Target position data:
* * *
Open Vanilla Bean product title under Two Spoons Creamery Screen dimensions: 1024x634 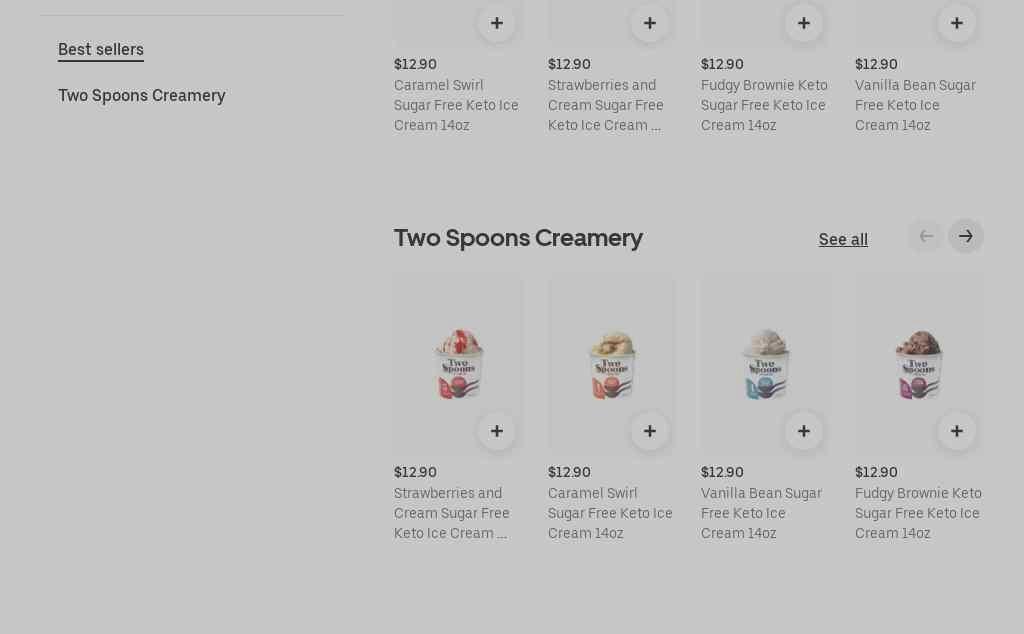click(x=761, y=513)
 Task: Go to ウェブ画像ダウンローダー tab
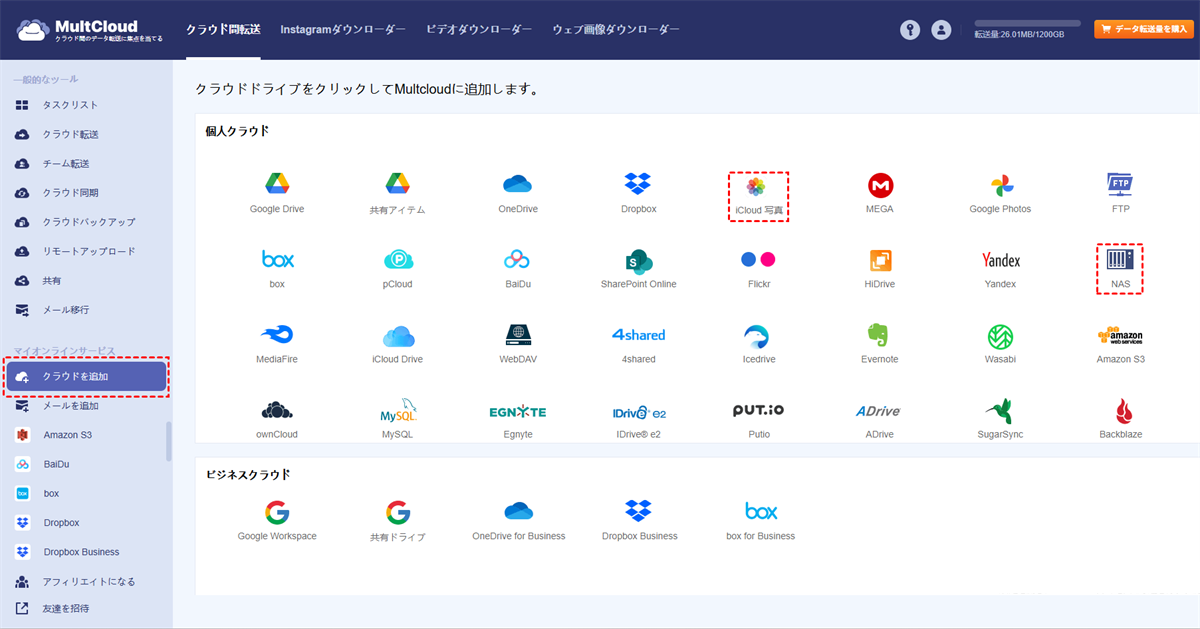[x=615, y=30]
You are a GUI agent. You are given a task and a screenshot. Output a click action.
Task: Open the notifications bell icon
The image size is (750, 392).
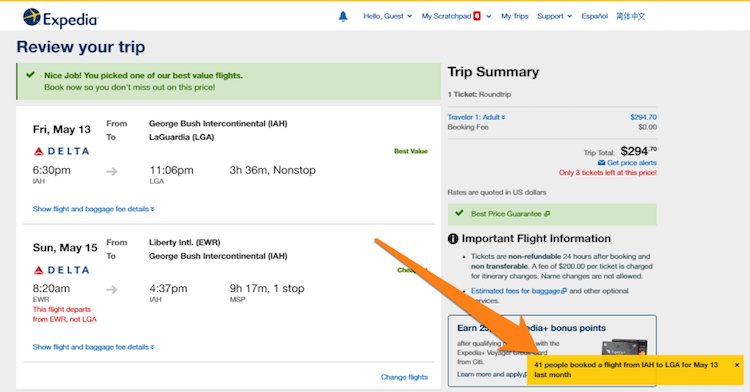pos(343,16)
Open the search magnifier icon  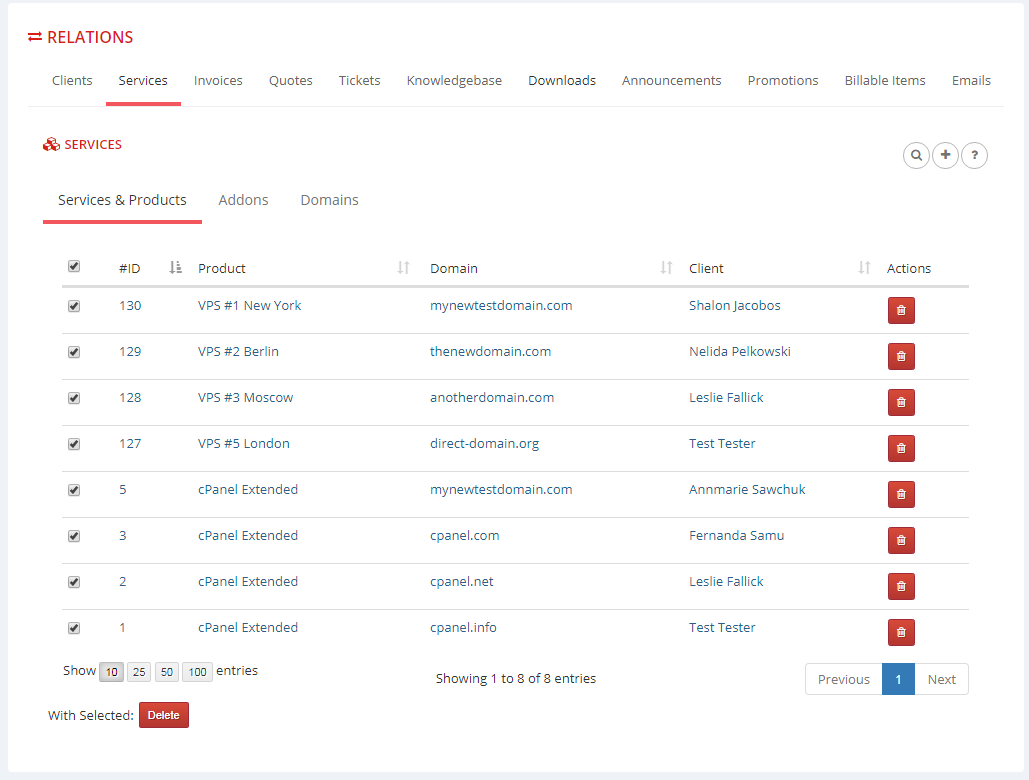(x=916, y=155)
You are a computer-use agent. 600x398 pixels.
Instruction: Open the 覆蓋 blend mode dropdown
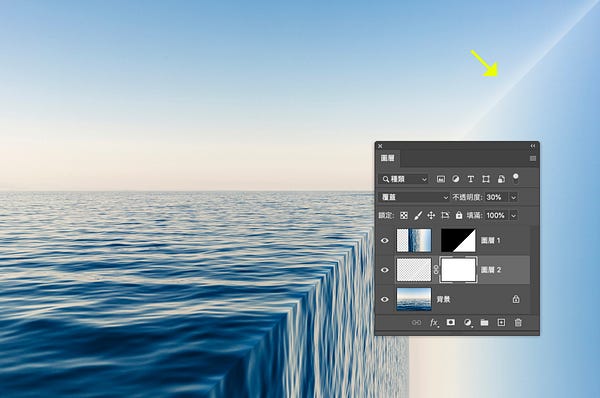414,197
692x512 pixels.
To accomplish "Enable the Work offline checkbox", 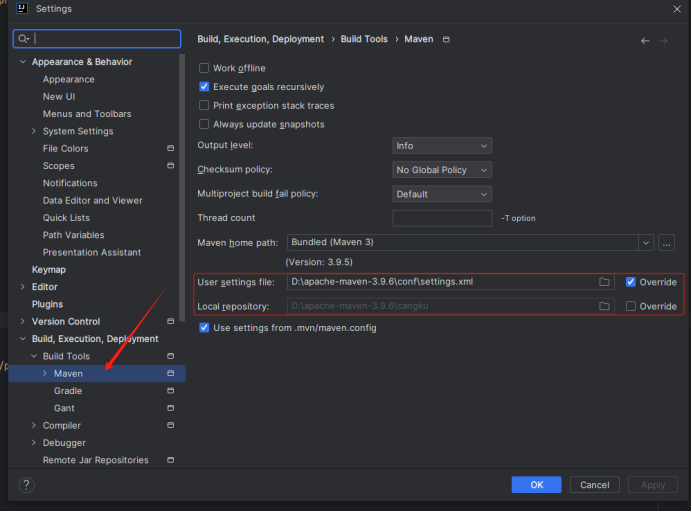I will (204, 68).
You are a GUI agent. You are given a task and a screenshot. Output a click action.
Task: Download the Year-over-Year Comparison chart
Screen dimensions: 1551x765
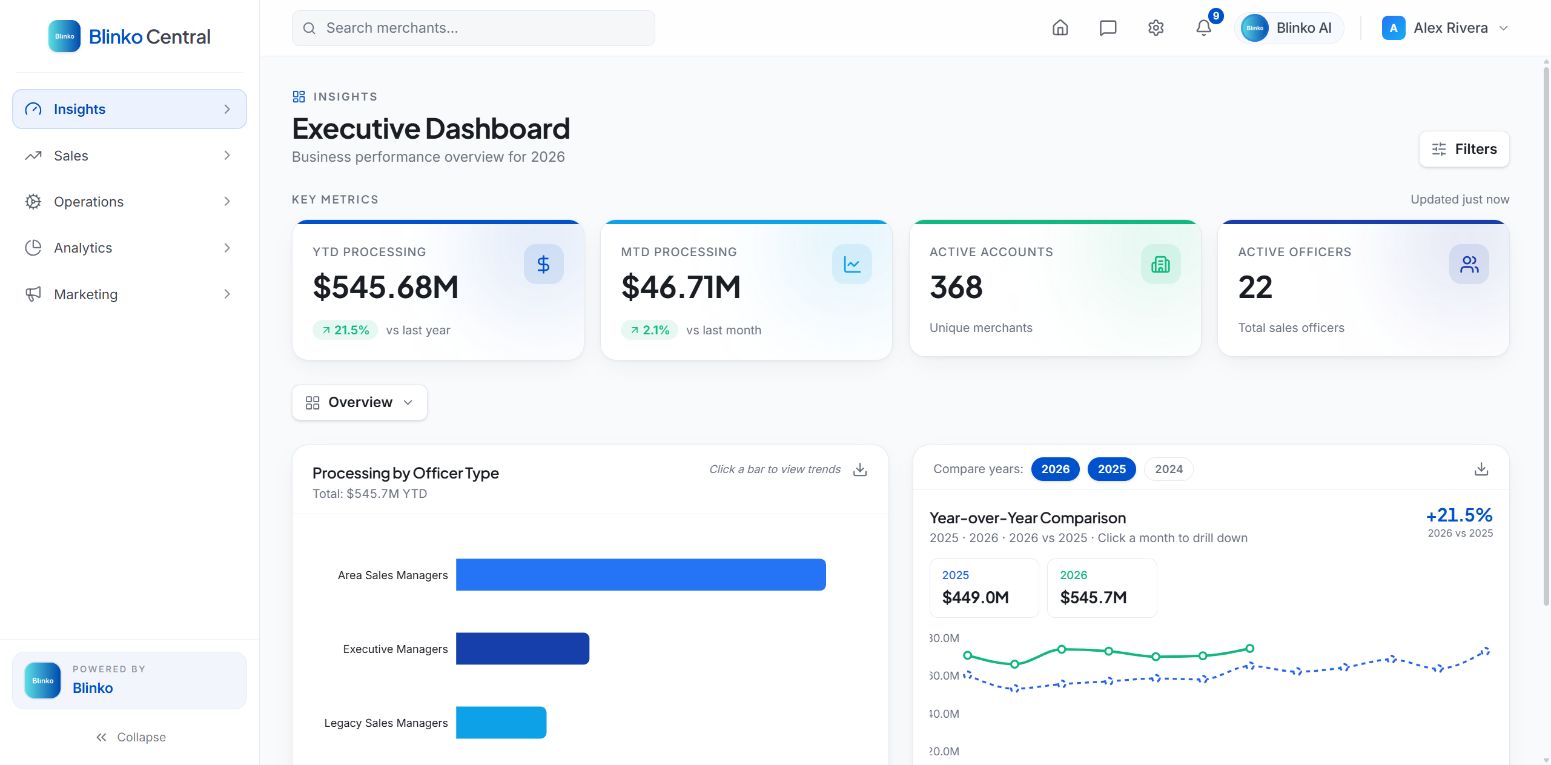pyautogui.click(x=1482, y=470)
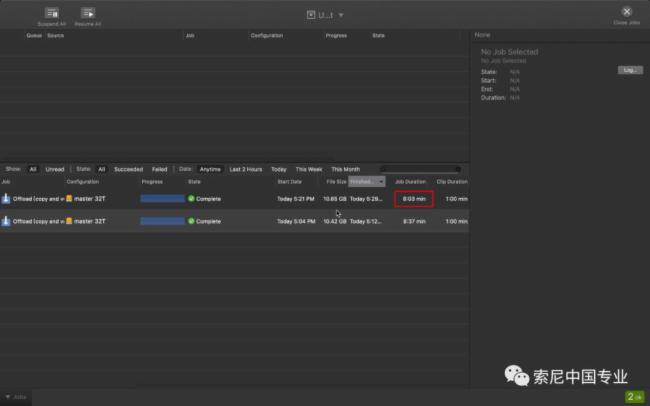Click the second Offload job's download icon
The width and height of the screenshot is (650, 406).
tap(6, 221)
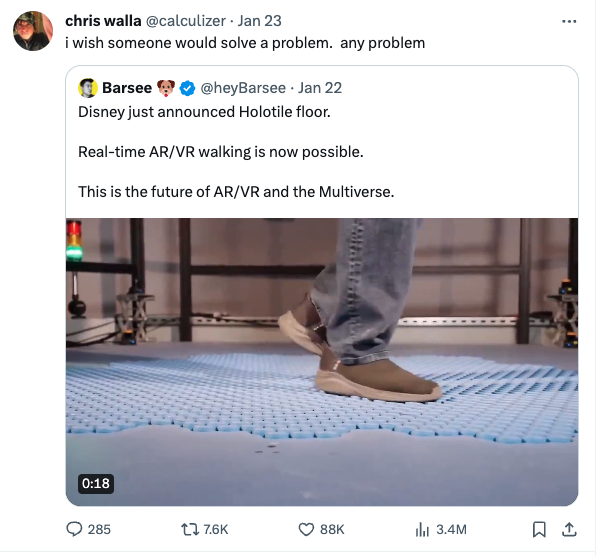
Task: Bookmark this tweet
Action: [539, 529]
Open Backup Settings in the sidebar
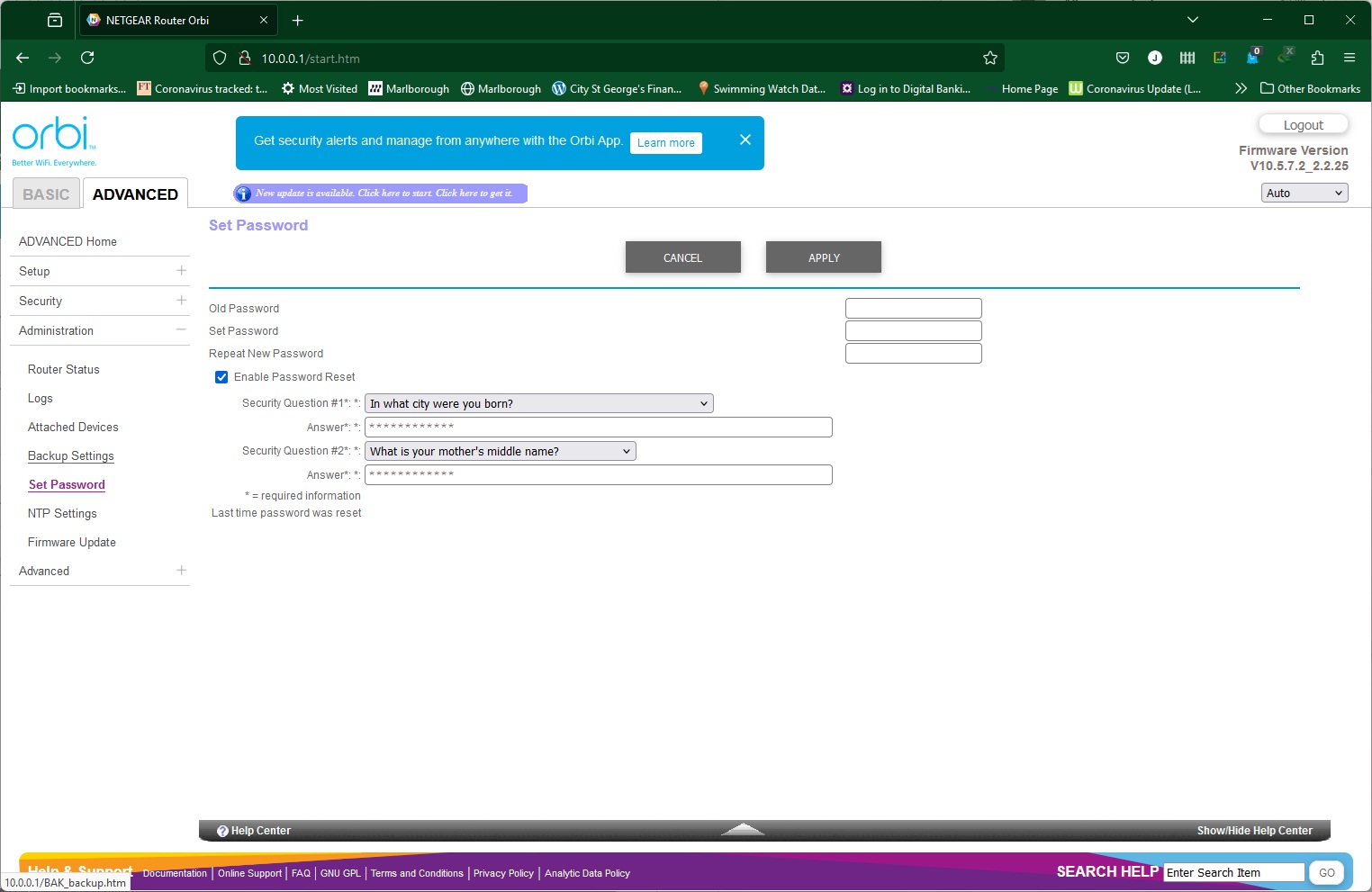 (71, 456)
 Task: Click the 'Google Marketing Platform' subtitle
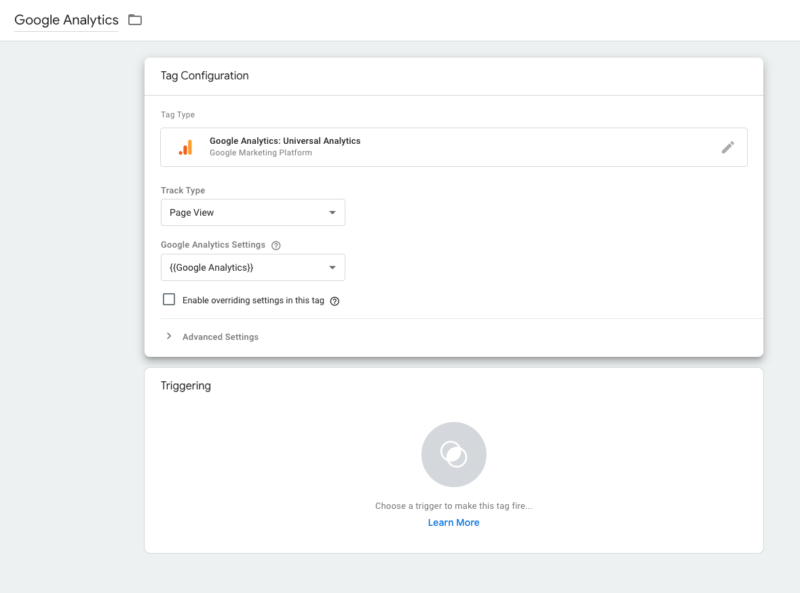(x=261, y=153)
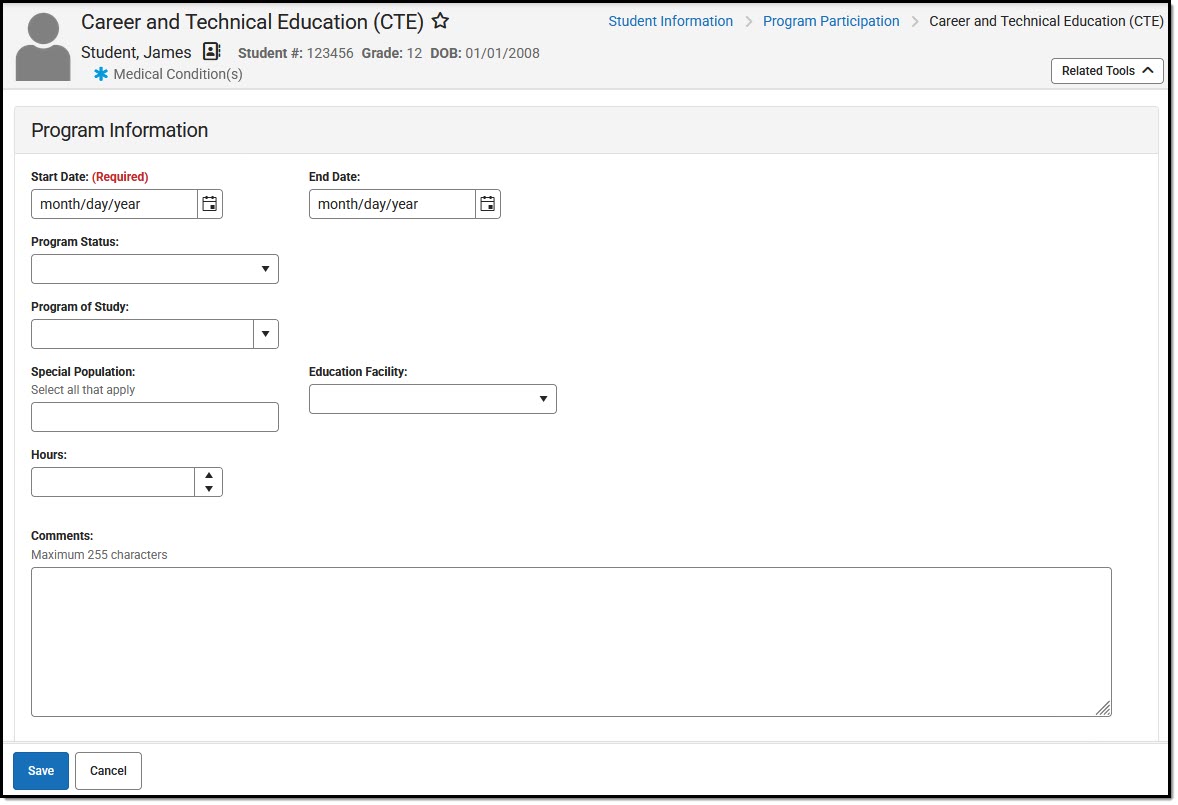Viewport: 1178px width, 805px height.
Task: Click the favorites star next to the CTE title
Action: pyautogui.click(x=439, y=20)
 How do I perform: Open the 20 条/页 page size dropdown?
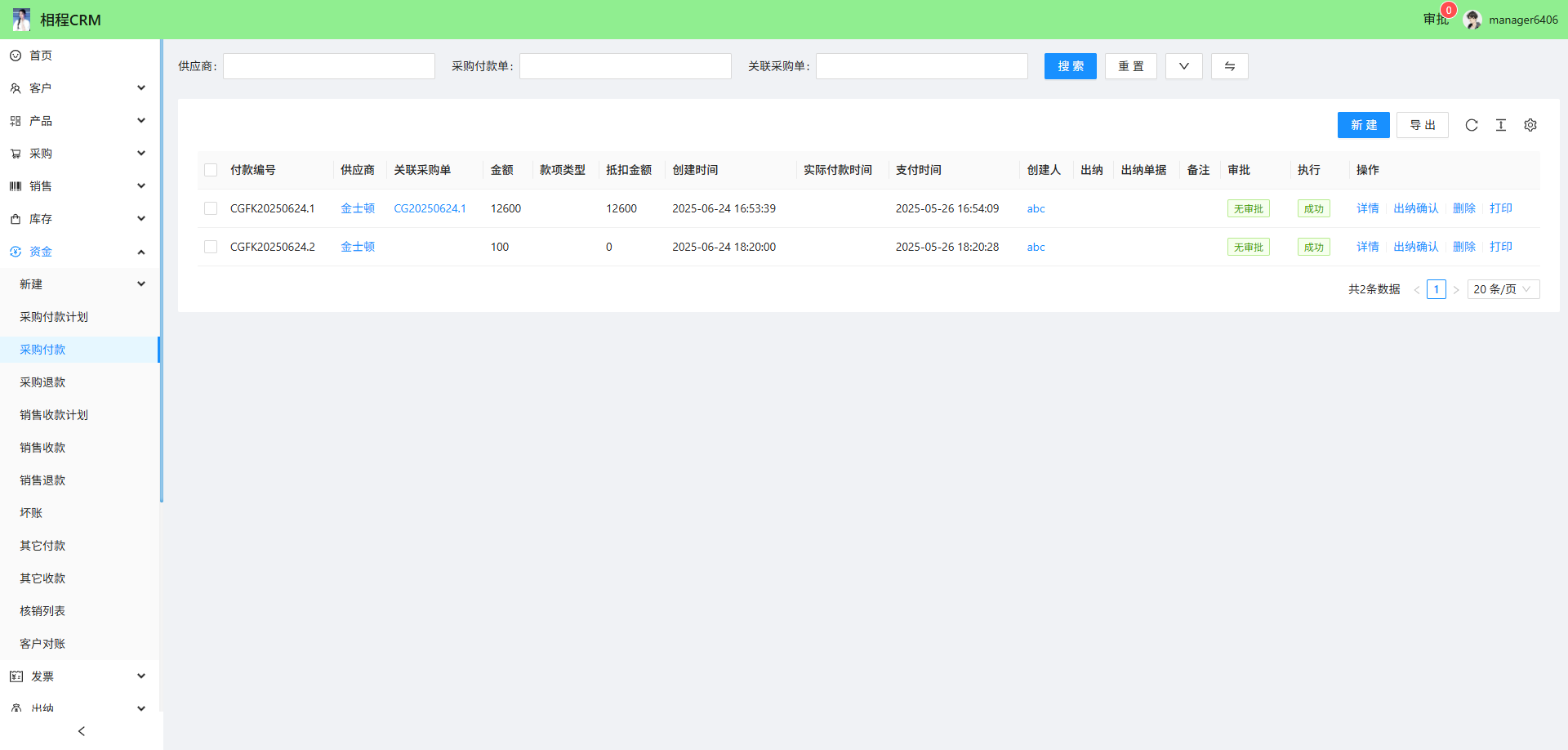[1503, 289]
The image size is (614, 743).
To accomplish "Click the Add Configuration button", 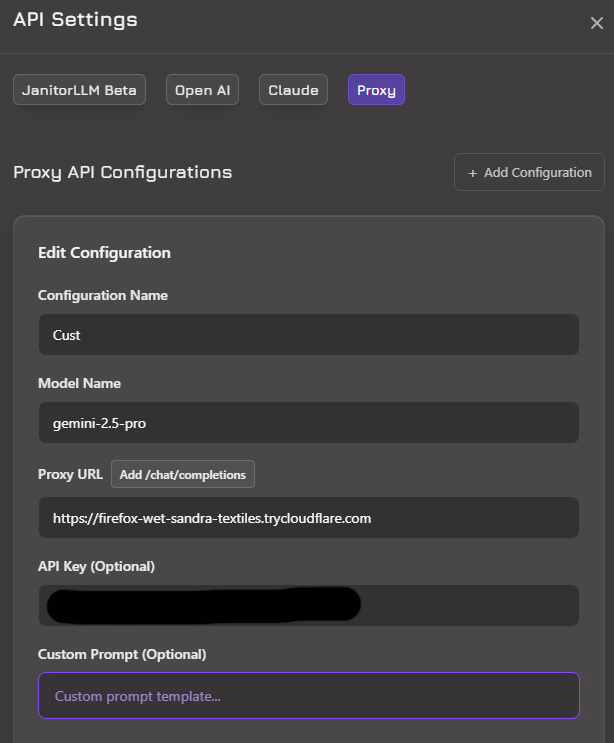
* * *
=== Stated goal ===
Convert the data, from the line containing "How do I perform: Open" through the end, into a Markdown table with the columns Row and Text. Give one numbered row per line, skip blank lines, and leave the pictures out.

=== Full solution ===
| Row | Text |
|---|---|
| 1 |  How do I perform: Open the 20 条/页 page size dropdown? |
| 2 | [1503, 289] |
| 3 | The image size is (614, 743). |
| 4 | To accomplish "Click the Add Configuration button",  |